Published online by Cambridge University Press: 23 May 2014
This paper reviews the appropriateness of a development intervention celebrated for its direct benefits to the rural poor: small farmer credit. It will focus on the degree of inappropriateness that results from a contradiction between the convenience of directing the credit to discrete compound units and the dependence of small farmers' success on the coordination of production activities among larger groupings. The case to be looked at is from the West African savannah of Central Mali.
The economic posture of Malian savannah farmers develops within the context of these larger groups of producers. Unlike peasant coalitions in Latin America (Ortiz, 1972), the Malian groupings have not arisen to provide mutual security by spreading market risk among a wider group. This occurs where peasants are dependent on returns from a commercial crop the demand for which leaves them uncertain about how much to produce at any given time. If this were the case, subsidized credit inasmuch as it improved the peasant's marketing options might be able to circumvent such coalitions in attracting the small farmer. But the Malian peasant's coalitions are organized to confront production rather than marketing constraints. As long as these production constraints remain, his loyalty will be to his coalitions rather than to a marketing opportunity should these conflict.

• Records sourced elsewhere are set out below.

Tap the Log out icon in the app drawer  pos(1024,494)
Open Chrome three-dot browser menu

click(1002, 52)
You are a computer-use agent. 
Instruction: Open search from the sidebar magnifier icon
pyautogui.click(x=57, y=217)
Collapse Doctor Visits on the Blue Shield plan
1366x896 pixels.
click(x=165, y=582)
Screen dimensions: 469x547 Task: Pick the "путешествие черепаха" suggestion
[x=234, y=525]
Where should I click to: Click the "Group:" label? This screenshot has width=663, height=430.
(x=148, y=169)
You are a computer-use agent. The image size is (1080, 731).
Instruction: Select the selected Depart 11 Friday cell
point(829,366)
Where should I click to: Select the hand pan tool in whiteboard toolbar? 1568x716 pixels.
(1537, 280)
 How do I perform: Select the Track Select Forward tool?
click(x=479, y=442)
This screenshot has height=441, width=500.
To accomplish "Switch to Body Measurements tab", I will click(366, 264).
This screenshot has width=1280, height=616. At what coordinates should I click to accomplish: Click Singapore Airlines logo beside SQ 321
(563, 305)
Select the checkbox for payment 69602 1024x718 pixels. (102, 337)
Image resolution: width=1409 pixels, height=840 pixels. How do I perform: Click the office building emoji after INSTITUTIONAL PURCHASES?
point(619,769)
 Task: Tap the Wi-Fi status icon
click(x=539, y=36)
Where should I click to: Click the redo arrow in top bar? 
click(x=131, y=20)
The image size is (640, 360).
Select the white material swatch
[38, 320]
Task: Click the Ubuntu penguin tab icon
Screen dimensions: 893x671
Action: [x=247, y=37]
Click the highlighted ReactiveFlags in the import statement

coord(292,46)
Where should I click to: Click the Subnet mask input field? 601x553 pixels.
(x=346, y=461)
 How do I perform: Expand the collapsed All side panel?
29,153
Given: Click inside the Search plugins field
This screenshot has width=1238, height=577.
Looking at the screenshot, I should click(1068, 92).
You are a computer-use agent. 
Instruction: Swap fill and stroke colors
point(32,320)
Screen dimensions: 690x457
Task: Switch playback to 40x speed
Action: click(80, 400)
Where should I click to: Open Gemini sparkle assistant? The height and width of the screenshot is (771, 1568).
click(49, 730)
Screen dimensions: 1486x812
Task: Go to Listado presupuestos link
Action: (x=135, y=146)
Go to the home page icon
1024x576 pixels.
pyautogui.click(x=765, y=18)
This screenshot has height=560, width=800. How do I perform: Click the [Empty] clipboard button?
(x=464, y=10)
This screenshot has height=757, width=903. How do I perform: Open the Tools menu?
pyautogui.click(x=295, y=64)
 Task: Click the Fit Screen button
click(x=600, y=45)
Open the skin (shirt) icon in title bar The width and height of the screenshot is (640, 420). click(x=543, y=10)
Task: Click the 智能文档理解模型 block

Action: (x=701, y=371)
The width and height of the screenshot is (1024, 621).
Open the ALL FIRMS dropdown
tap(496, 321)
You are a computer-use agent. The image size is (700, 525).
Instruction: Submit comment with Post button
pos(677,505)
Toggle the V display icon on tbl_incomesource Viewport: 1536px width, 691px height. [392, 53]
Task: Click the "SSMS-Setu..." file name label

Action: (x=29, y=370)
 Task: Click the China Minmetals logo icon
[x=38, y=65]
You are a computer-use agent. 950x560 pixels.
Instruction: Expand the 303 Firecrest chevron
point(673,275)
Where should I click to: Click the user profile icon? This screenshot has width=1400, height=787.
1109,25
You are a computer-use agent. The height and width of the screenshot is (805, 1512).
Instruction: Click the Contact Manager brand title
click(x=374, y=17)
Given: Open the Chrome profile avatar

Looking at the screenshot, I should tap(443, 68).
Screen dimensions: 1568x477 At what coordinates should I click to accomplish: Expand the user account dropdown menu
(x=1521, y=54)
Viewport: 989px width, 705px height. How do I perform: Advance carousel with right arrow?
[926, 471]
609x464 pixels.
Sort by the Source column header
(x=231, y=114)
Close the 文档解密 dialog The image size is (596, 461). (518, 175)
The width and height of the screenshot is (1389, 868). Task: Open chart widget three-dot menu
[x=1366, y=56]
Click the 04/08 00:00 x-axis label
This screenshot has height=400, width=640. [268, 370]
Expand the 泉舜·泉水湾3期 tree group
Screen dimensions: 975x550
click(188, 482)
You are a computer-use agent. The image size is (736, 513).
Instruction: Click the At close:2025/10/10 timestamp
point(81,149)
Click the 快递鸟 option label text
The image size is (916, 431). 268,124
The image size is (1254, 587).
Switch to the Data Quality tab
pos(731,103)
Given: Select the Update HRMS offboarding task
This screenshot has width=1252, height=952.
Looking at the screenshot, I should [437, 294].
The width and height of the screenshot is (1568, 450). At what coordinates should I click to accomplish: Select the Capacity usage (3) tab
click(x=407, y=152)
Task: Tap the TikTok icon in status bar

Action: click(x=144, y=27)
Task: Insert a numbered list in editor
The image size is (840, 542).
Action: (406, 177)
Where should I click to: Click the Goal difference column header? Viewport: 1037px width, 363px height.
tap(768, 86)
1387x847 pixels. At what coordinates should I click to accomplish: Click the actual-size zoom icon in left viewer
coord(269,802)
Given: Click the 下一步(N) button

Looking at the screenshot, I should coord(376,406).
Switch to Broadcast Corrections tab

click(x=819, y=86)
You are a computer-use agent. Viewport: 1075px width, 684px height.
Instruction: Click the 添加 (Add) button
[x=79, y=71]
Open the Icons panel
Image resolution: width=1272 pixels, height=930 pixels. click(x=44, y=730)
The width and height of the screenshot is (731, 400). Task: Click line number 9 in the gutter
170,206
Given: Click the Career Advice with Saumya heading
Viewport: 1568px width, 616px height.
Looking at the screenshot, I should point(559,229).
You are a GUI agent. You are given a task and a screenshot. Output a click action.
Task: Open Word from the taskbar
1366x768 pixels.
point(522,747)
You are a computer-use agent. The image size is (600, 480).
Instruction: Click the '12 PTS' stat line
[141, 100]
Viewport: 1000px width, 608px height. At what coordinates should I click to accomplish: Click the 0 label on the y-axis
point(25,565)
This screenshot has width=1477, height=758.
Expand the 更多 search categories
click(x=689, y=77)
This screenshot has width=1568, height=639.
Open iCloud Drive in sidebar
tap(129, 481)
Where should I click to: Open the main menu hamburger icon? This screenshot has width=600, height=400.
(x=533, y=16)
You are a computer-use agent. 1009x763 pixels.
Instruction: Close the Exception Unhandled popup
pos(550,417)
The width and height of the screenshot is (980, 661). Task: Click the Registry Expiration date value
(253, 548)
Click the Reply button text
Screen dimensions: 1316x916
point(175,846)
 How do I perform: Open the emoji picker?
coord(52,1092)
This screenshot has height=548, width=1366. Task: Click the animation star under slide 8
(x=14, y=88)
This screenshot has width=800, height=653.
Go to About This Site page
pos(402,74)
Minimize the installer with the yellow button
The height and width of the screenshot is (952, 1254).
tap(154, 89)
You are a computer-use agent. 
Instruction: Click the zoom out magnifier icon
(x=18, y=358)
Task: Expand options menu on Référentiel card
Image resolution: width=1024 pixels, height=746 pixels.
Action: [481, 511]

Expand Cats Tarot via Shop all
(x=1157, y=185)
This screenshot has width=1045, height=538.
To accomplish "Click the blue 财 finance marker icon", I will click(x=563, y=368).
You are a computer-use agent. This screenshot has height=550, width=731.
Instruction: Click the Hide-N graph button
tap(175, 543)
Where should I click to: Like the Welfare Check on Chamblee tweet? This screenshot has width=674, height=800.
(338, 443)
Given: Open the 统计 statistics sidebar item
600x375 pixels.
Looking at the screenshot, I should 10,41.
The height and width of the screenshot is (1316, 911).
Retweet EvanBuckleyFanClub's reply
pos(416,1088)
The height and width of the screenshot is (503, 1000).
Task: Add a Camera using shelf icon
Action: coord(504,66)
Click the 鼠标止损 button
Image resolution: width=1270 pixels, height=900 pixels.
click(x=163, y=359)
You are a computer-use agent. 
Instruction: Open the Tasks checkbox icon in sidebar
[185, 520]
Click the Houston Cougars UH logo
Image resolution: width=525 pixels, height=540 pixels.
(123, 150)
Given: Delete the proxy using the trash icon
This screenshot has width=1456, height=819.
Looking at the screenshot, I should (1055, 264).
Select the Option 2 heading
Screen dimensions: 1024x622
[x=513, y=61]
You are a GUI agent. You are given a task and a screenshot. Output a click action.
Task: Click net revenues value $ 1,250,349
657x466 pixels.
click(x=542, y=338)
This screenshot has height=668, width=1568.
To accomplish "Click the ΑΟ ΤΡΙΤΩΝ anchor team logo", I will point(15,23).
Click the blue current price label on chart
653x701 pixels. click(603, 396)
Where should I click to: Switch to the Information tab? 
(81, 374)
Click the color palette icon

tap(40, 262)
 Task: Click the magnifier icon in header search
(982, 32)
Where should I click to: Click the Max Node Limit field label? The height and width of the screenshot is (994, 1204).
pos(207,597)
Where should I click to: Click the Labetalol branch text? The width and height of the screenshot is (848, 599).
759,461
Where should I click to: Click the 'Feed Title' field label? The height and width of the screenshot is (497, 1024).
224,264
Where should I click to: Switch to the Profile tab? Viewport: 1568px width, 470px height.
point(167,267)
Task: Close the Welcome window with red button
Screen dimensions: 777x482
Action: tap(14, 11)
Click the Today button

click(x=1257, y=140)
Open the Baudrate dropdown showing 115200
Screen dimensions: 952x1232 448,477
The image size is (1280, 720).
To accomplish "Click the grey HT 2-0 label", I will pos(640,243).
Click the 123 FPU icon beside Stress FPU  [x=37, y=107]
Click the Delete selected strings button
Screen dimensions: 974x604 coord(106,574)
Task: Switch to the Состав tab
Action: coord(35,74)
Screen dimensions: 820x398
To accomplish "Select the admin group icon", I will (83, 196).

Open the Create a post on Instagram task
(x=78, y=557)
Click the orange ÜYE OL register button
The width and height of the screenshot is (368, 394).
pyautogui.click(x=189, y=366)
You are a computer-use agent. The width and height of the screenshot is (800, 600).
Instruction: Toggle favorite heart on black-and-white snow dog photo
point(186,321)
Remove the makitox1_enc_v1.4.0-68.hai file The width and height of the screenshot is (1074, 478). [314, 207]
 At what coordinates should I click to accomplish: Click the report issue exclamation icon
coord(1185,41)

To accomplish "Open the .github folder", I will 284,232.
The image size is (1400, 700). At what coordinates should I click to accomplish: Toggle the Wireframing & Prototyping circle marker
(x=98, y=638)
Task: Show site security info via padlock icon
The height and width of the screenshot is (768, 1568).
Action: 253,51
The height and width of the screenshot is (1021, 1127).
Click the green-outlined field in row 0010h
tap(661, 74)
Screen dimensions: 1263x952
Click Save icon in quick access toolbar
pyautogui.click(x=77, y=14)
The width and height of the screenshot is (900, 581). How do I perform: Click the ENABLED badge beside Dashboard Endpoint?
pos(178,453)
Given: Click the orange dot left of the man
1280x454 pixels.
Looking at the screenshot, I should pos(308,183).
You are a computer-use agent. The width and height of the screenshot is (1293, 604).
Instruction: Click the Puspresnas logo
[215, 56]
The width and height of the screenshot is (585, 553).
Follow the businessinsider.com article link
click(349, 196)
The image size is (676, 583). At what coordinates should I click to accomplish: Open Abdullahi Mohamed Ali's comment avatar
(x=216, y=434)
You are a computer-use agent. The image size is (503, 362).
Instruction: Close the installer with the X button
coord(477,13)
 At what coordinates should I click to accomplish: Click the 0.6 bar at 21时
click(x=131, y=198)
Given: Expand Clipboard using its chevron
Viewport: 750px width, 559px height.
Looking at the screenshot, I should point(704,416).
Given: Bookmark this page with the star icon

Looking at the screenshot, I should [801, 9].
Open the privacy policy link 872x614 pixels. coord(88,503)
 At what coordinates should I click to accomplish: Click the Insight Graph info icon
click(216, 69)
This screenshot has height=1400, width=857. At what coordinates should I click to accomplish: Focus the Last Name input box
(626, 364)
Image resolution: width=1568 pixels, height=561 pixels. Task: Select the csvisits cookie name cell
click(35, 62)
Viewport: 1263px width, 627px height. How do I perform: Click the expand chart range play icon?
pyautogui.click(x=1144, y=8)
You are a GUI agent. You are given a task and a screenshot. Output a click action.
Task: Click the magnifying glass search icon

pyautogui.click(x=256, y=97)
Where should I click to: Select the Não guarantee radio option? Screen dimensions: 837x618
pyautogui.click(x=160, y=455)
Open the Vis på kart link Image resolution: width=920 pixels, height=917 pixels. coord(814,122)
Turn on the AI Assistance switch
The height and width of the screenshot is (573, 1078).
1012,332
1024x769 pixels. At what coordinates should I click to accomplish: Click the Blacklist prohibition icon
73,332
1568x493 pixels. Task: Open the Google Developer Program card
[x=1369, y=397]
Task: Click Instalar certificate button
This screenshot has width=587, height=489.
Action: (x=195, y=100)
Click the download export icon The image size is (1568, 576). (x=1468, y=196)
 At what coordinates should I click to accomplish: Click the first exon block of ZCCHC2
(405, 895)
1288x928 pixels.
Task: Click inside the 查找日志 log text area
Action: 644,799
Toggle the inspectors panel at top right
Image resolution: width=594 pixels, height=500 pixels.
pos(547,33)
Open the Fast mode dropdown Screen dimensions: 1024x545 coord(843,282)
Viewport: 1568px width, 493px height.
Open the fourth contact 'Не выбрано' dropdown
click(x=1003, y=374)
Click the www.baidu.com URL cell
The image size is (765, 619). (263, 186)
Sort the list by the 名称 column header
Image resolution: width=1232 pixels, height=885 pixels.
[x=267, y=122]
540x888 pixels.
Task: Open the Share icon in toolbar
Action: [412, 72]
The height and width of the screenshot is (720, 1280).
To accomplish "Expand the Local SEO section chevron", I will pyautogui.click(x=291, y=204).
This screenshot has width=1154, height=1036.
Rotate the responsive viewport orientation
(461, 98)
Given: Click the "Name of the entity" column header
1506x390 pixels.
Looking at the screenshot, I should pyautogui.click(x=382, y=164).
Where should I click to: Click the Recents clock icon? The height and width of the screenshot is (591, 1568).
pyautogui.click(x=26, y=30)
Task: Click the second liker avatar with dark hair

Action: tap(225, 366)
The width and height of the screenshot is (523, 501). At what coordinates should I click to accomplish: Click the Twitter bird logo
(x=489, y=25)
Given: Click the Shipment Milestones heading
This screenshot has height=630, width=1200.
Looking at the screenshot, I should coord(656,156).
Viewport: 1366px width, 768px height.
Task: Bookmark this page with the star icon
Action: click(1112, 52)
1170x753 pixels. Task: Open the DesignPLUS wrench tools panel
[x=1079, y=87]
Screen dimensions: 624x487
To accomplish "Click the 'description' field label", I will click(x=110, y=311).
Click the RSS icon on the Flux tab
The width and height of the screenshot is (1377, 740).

The Malian peasant is not limited by land scarcity in the amount he cultivates. Therefore, he is not dependent on income from commercial crops to buy food; he will increase cash crop production only when its marketing situation is stable. Dry season migrant labor opportunities have long been available to him as an alternative for raising money for the colonial and post-colonial head taxes. Migrant laborers come home to grow unmarketed, subsistence crops. The money uses of their labor are often better served elsewhere.